> **Instructions for the task**:
Extract each line of the entries below that contains the string "dimensions". Treat uppercase and lowercase as different.

> **Data provided**:
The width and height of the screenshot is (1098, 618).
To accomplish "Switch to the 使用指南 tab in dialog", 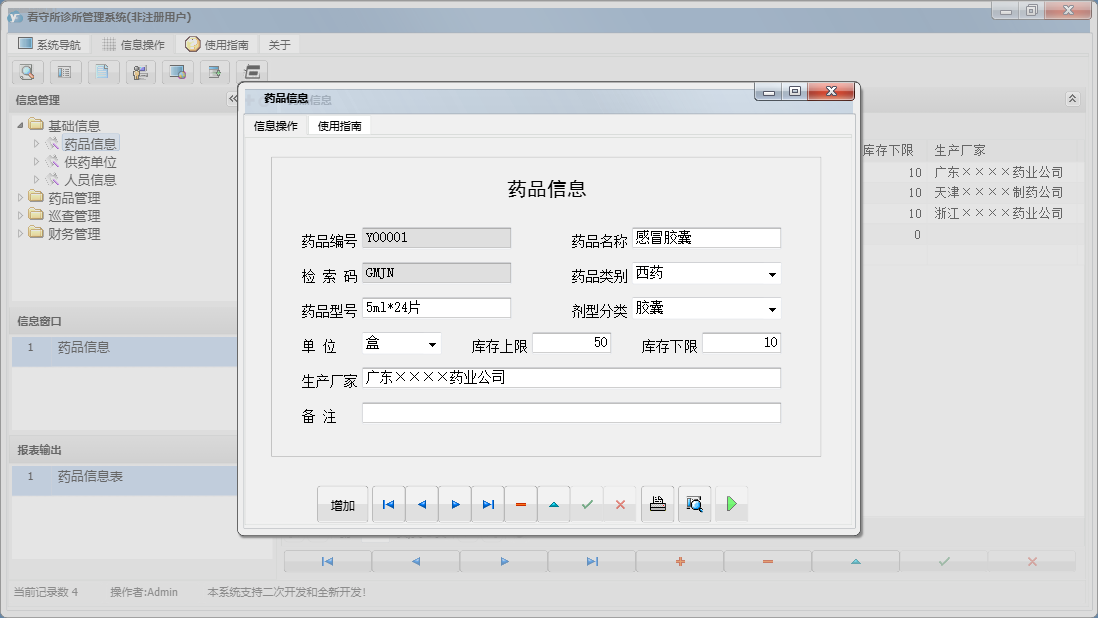I will pos(341,126).
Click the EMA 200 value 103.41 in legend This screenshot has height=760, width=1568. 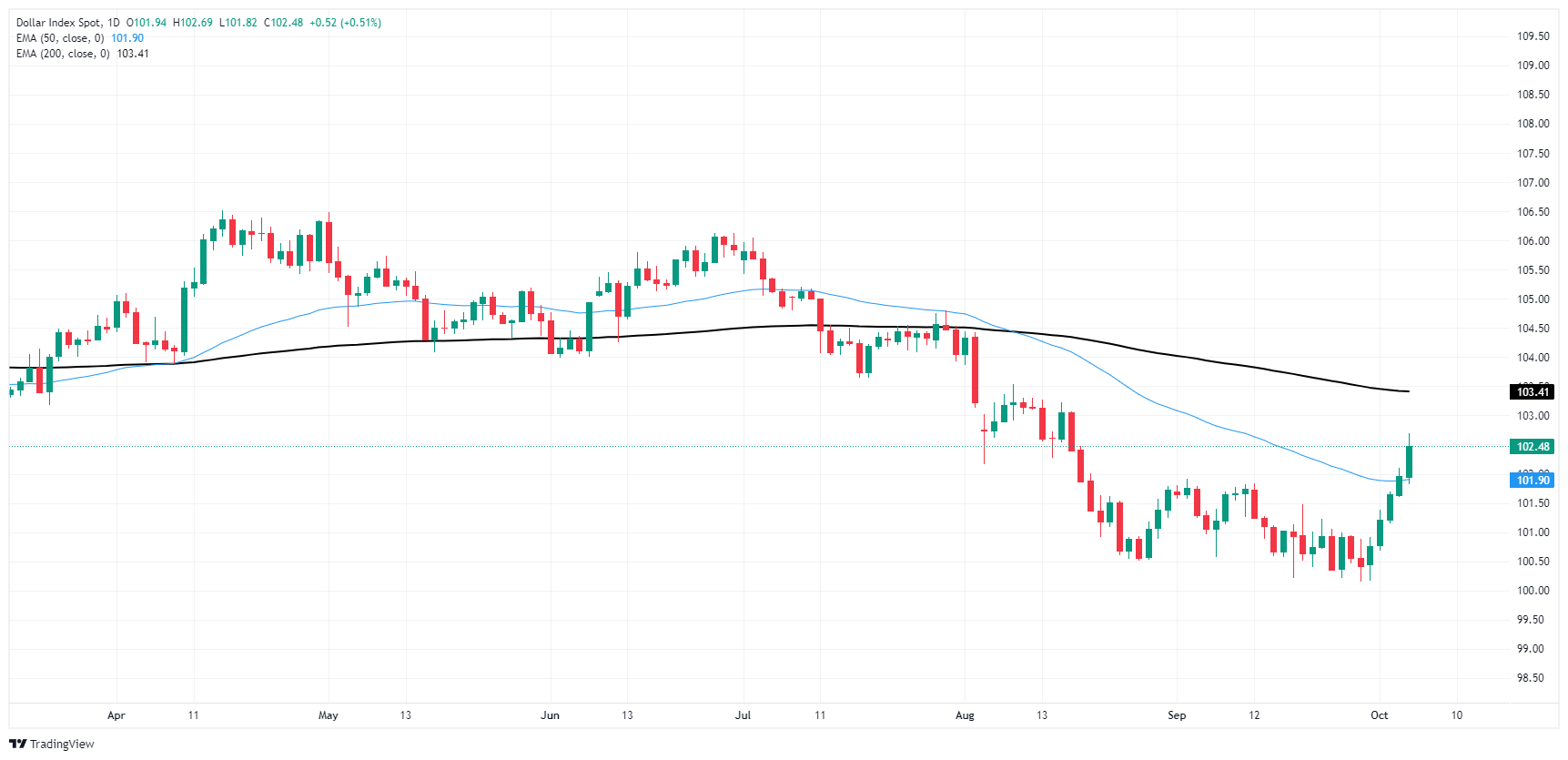pyautogui.click(x=133, y=54)
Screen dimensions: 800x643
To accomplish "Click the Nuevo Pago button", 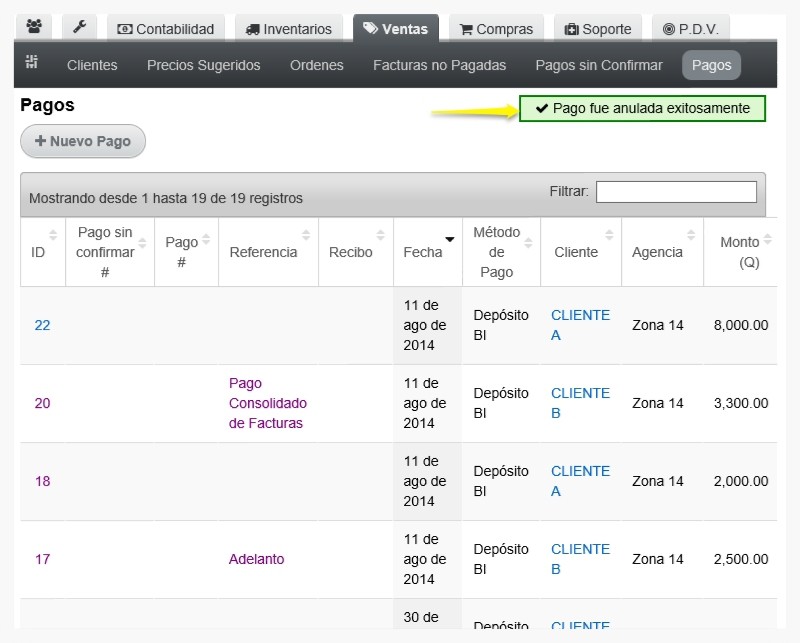I will [83, 141].
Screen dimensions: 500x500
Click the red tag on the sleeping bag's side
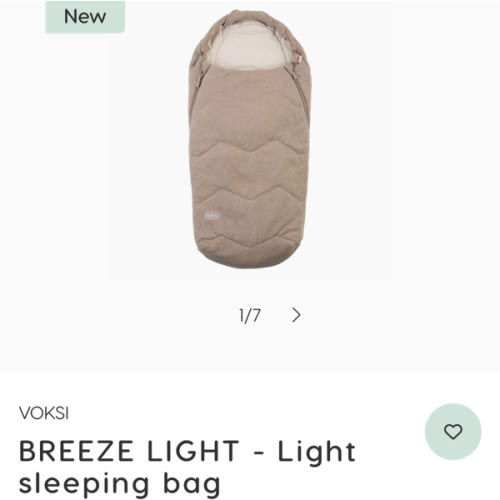coord(298,60)
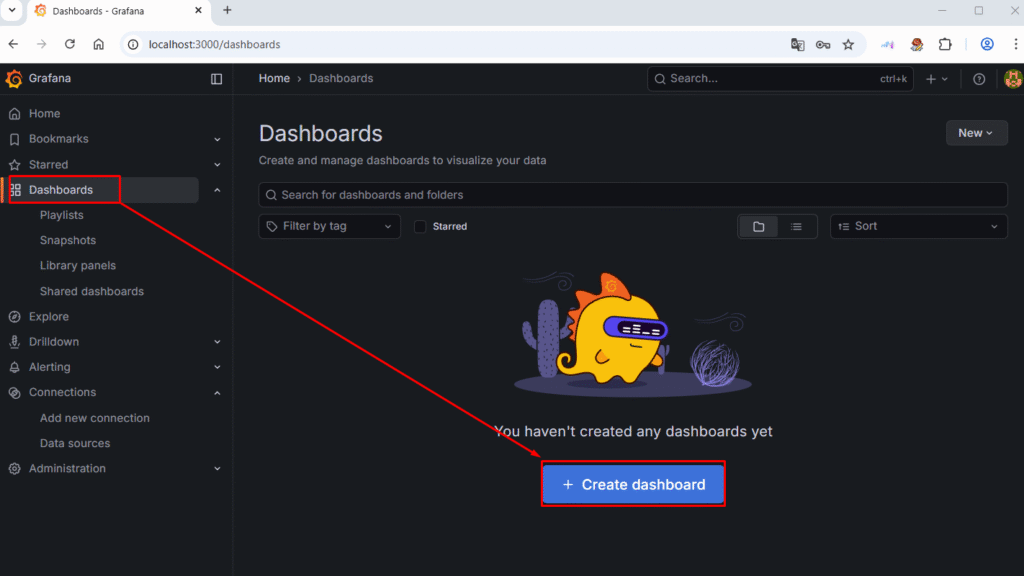
Task: Collapse the Connections section chevron
Action: click(217, 393)
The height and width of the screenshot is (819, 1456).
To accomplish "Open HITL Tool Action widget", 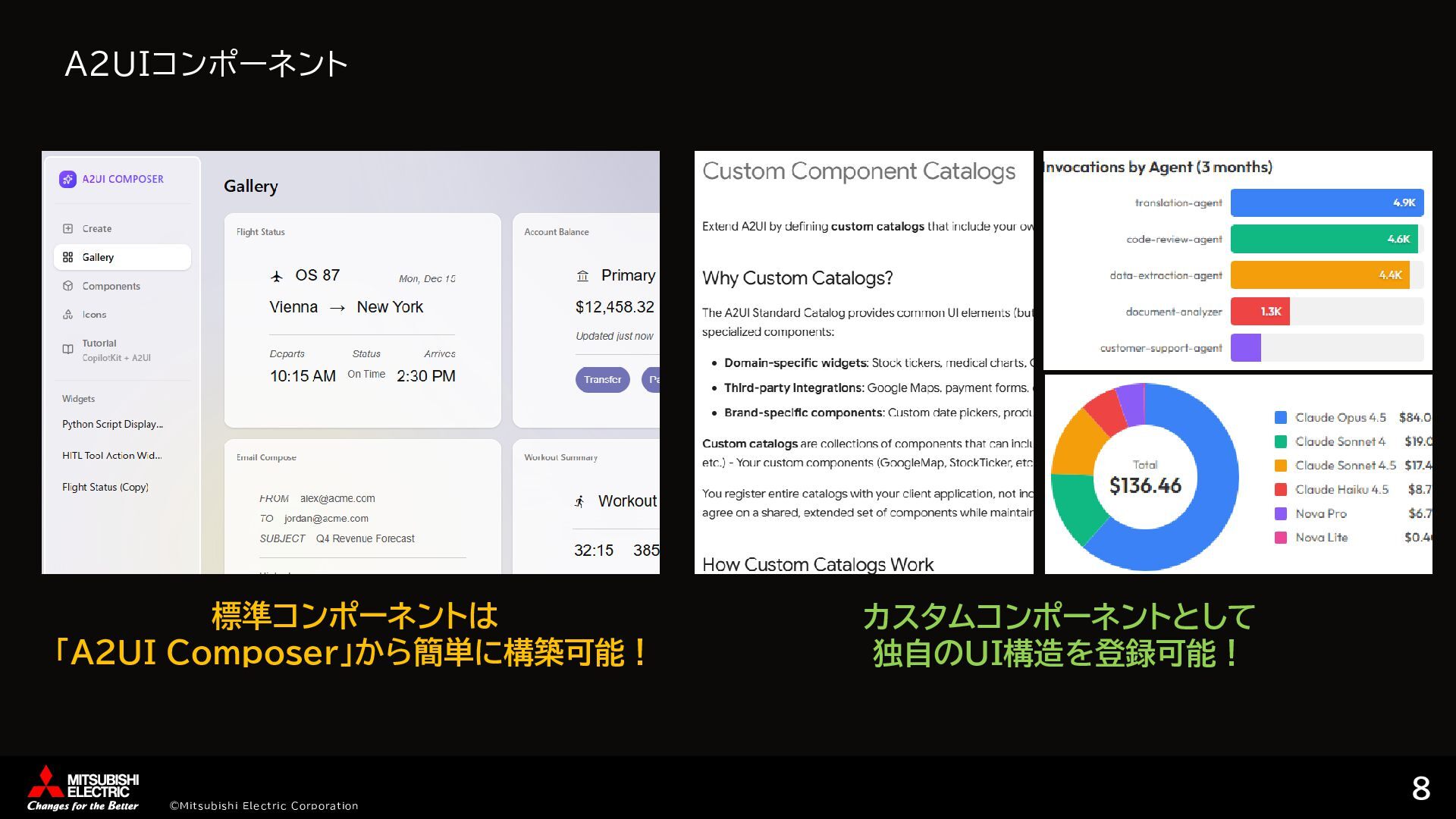I will point(111,455).
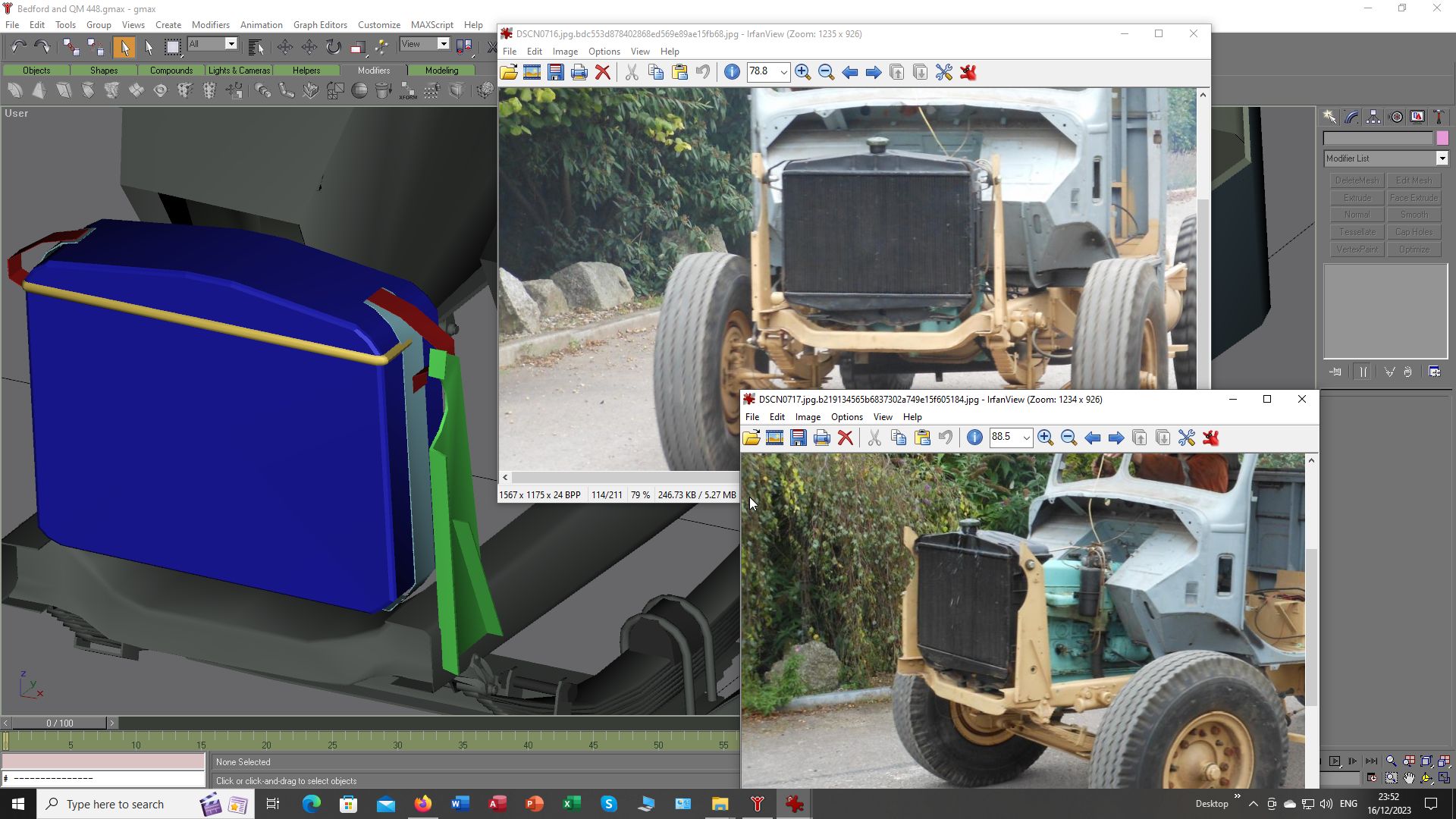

> **Response to the exercise**:
Screen dimensions: 800x643
Screen dimensions: 500x500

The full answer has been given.